Data shown ->
===

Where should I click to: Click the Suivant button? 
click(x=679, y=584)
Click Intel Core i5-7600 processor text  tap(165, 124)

===

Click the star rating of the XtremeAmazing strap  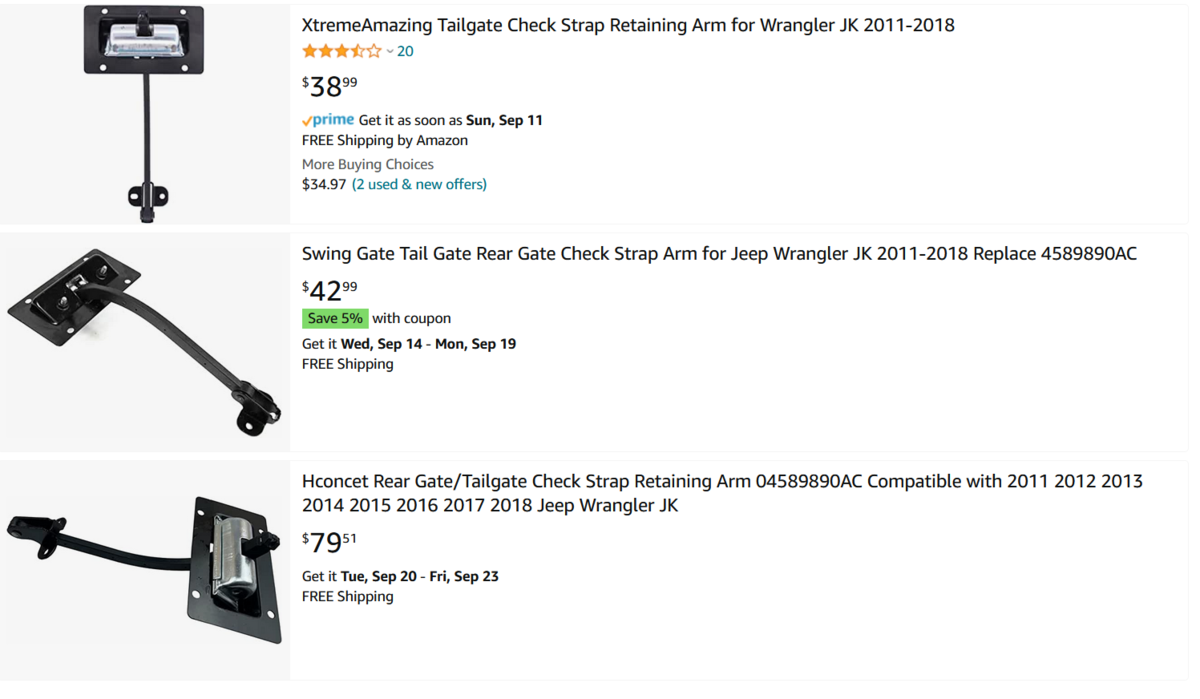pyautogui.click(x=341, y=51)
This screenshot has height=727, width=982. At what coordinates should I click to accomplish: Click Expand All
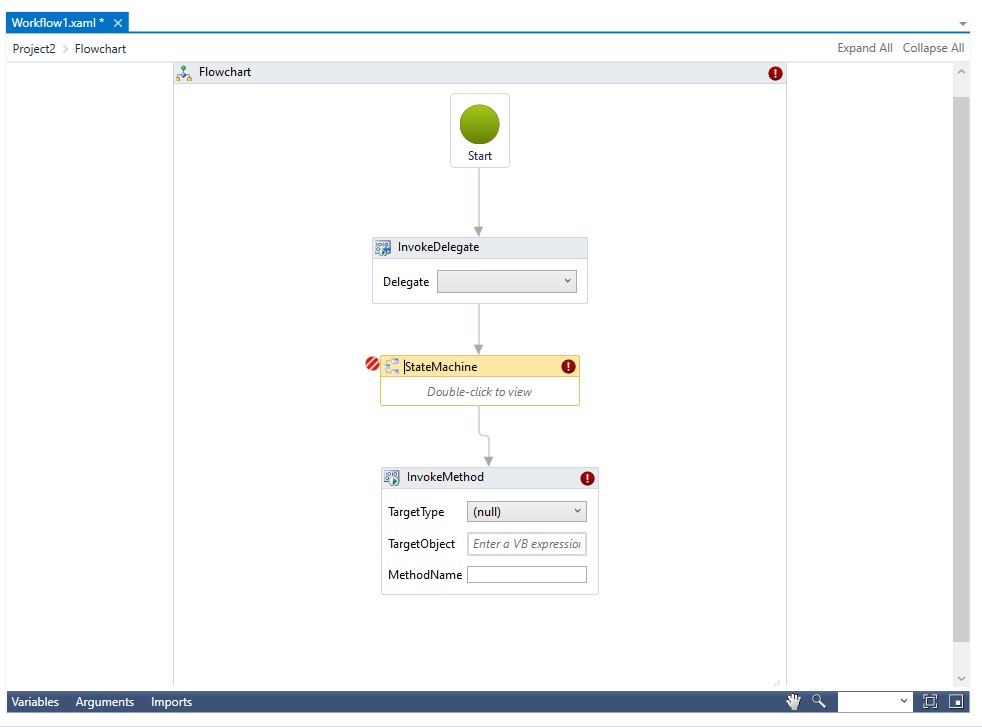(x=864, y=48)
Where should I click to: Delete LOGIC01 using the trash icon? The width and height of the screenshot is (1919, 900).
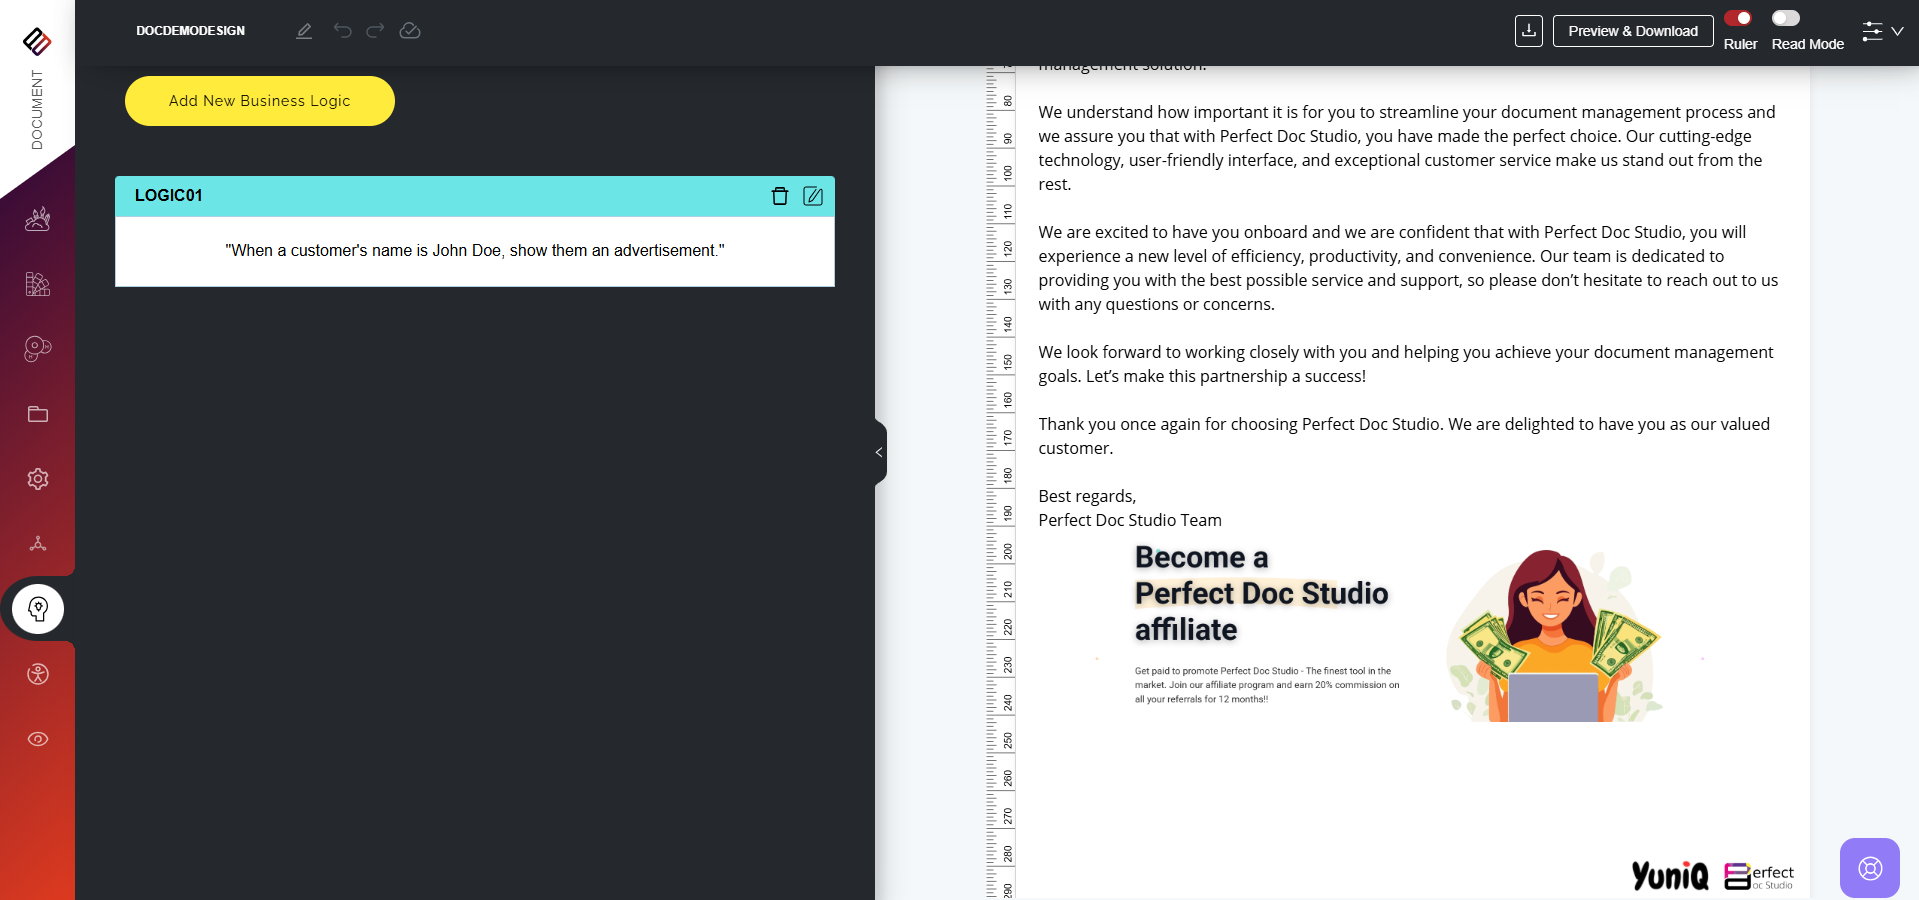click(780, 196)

===

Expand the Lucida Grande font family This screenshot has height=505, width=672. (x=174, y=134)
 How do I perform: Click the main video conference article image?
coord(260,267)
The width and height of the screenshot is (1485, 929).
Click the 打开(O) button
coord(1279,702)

===

Requirement -> Beginning at the line above that contains "Where should I click to: Click", return each line exactly through the line that contains "Click Intel Core", and no others.

Solution below ->
Where should I click to: Click the Suivant button? 
click(x=679, y=584)
Click Intel Core i5-7600 processor text  tap(165, 124)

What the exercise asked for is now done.